The events overshadowed progress made the next day toward bringing the Khmer
Rouge's alleged chief executioner, Kaing Guek Eav, alias Duch, to trial. The
court on December 5 finalized Duch's indictment, paving the way for the start
of the first trial. His indictment, for crimes against humanity and grave
breaches of the Geneva conventions, had been delayed since August when the
court's co-prosecutors appealed for Duch to also be tried for additional
crimes.
While the judges on December 5 added the crimes of premeditated murder and
torture found under the 1956 Cambodian Penal Code, they rejected the appeal
that he also be tried for his membership in a joint criminal enterprise (JCE),
or a conspiracy to commit all 15,000 killings at S-21 torture prison and Choeng
Ek, the infamous facility's "killing fields". The court concluded that the
prosecutor's request was "vague", long overdue and that the co-investigating
judges did not conduct their work with JCE specifically in mind. "The alleged
S-21 JCE expands the type of conduct attributable to Duch," the judges wrote in
the ruling, and Duch "had the right to be informed of the charges at the
investigative stage".
Because the judges chose not to answer whether JCE existed as a form of
liability when Pol Pot's army marched into Phnom Penh on April 17, 1975, Duch
and the other four detainees - Ieng Sary, Ieng Thirit, Nuon Chea and Khieu
Sampan - may still be charged with it in the ECCC's joint case against all five
current detainees.

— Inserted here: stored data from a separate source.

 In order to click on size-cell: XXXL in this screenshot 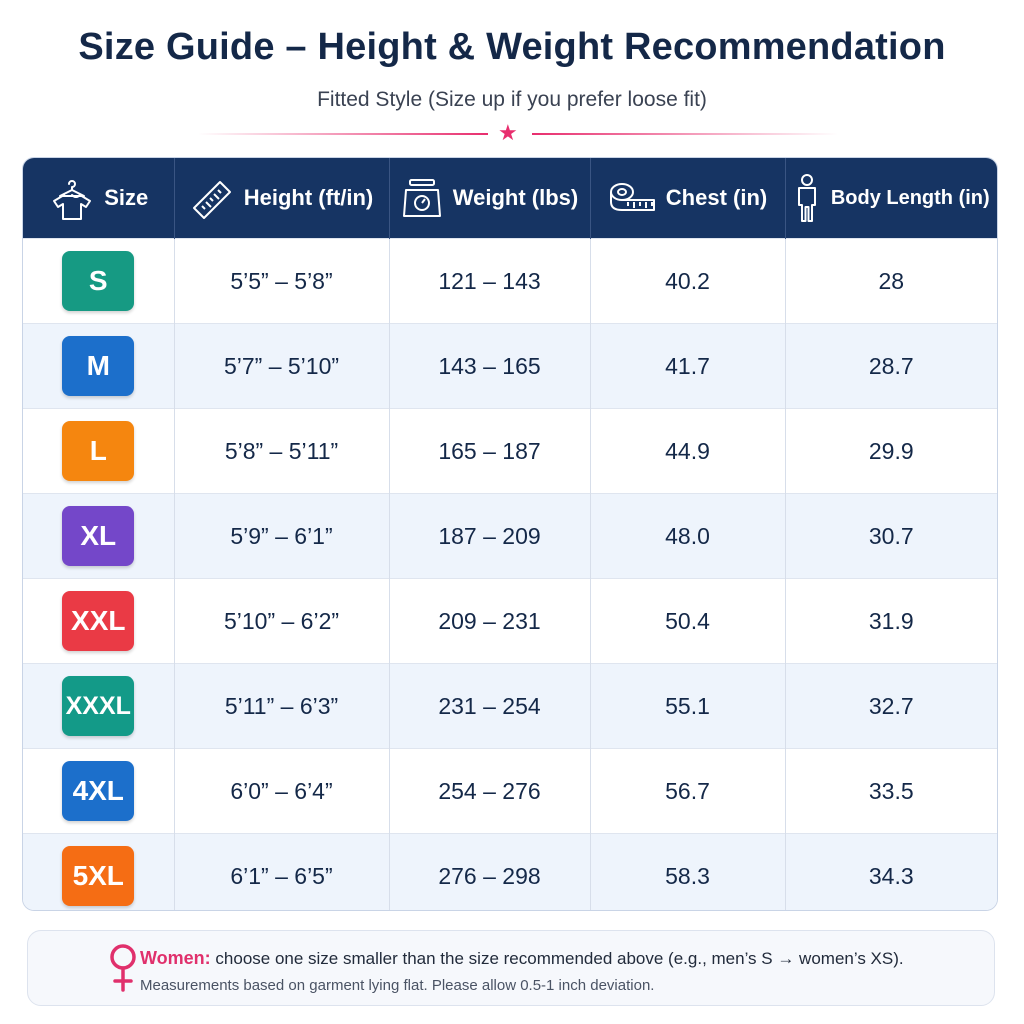, I will do `click(99, 706)`.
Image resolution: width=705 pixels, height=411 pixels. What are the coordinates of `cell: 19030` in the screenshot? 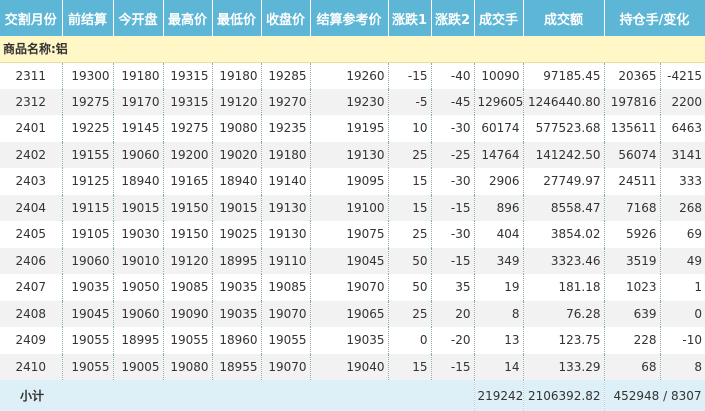 It's located at (138, 234).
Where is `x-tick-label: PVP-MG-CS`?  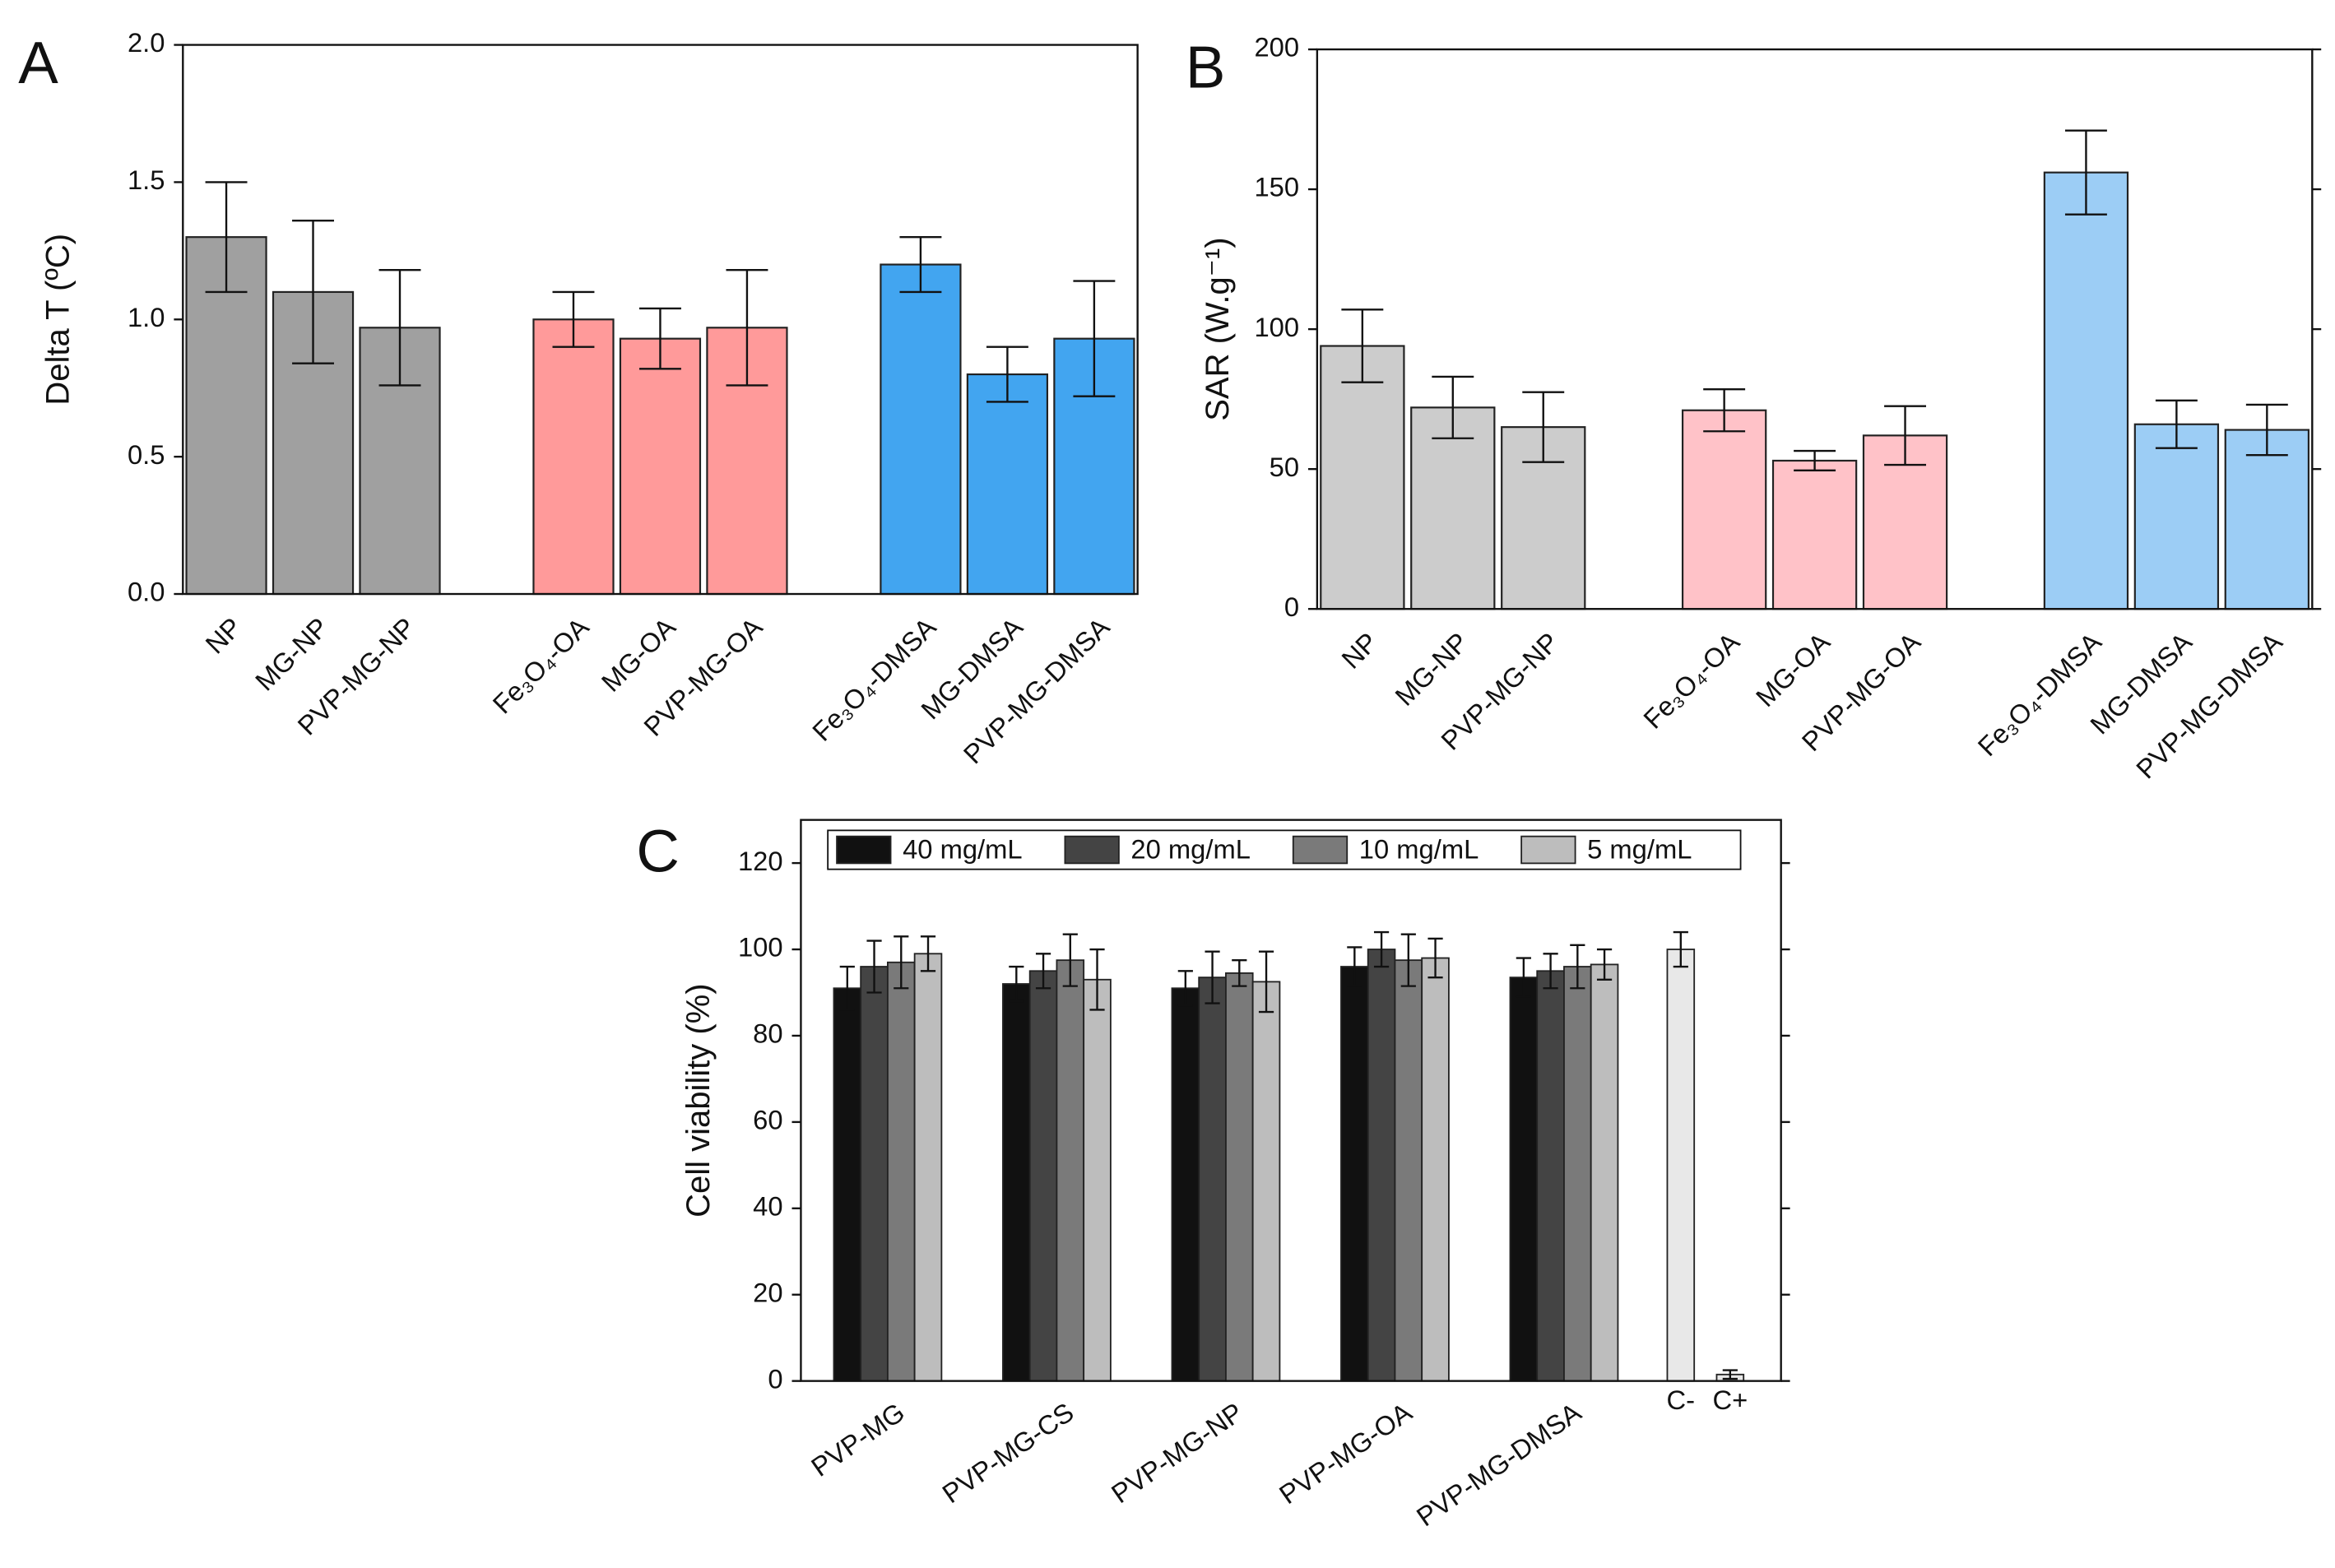
x-tick-label: PVP-MG-CS is located at coordinates (1008, 1454).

Legal experts have said liability under a JCE would reduce
the need for smoking-gun evidence and help link Duch's crimes - to which he has
confessed - to the four other former Khmer Rouge leaders in detention.

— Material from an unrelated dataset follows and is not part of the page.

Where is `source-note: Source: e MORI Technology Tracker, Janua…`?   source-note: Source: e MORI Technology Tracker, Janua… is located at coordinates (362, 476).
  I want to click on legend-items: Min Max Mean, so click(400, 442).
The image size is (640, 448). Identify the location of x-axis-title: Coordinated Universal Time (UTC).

"I think [the ruling] opened the floor to the prosecutors to rethink their
appeal," civil party attorney Hong Kimsuon, who represents 13 victims of the
regime, said after the December 5 ruling.
"The regime did not work alone," he said as he stood outside the tribunal,
dragging on a cigarette. "I think it would be good if they accept the charge of
JCE."
The Khmer Rouge tribunal's final hearings of 2008 boiled down to a question of
fairness verses expeditiousness. International deputy co-prosecutor William
Smith called the Khieu Samphan hearing a mere delay in proceedings and asked
the judges to return a decision in line with international court rulings and
the internal rules of the court, which state that all documents need only be
translated into Khmer and one other language. Smith said there are less than
3,000 pieces of evidence not translated into French - not 60,000 as Verges said
- and the defense can request the translation of any document. Yet "not one
translation has been requested in the past six months by Khieu Samphan's team",
Smith said.
"The delay itself affects the rights of the charged person to a fair and
expeditious trial," Smith told the courtroom. "Is it possible to have a fair
and expeditious trial?" Verges asked the court. Or will the trials "proceed
expeditiously at the cost of justice?" he continued.

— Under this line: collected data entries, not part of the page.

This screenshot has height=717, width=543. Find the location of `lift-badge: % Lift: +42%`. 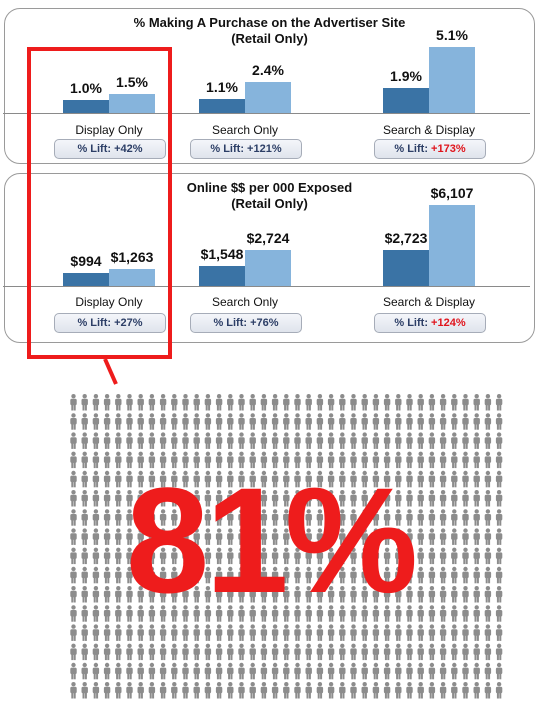

lift-badge: % Lift: +42% is located at coordinates (110, 149).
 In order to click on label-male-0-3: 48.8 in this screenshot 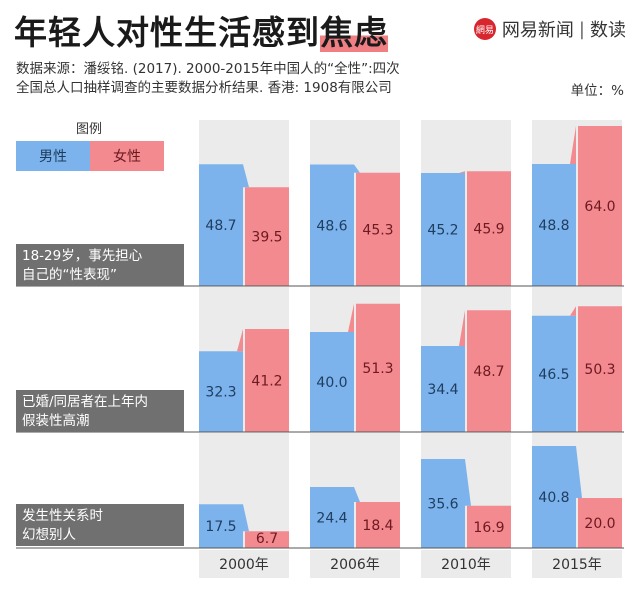, I will do `click(554, 226)`.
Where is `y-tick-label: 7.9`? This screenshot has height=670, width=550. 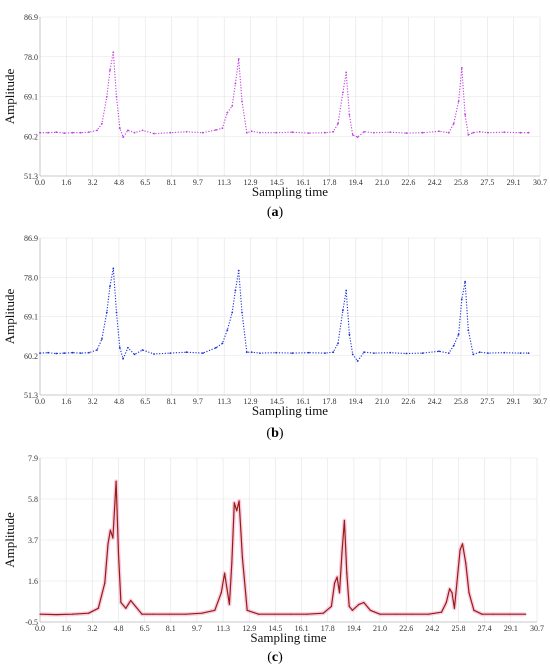 y-tick-label: 7.9 is located at coordinates (33, 458).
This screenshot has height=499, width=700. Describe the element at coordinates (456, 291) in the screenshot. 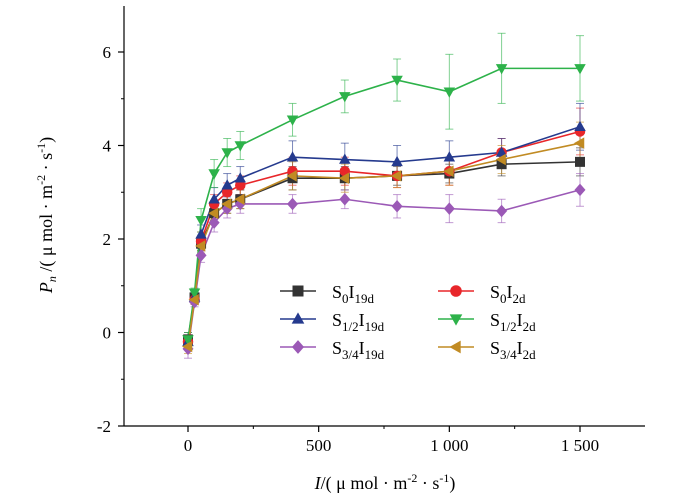

I see `legend-item-2-marker` at that location.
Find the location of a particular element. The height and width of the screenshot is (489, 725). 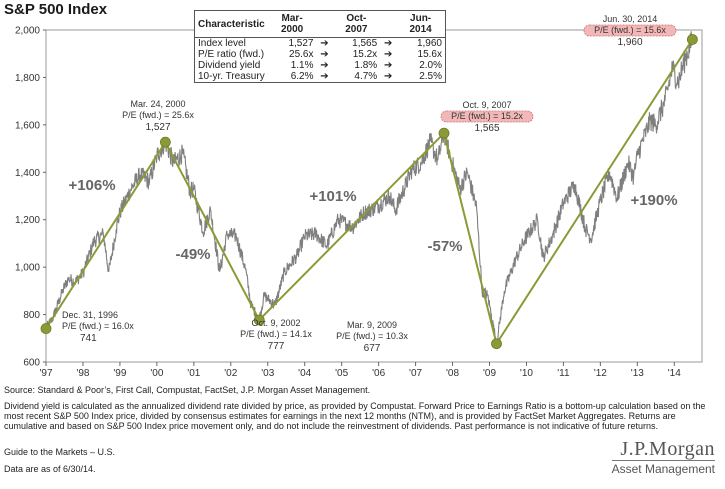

For the victims of the Khmer Rouge, justice won't be served unless the court
expedites the cases against the regime's former leaders. To prevent Cambodians
from losing faith in the tribunal, said court monitor Anne Heindel, “Not only
must there be a robust solution to the corruption charges, the court must
provide more public information about what progress is being made in the
investigation against the four senior leaders and explain why it is taking so
long to indict them."
The court's international prosecutor wants to open investigations into more
former Khmer Rouge leaders, but his Cambodian co-prosecutor disagrees, the two
said in a joint statement December 8. Meanwhile, the five former cadres already
in detention range in age from 66 to 83. The average Cambodian lifespan is 59.
"What I have heard is just delays, delays and delays," said civil party victim
Khut Samnang, who said she was raped and dragged behind a car by Khmer Rouge
cadres. "If they die, how can we have justice?"
Stephen Kurczy is a Cambodia-based journalist.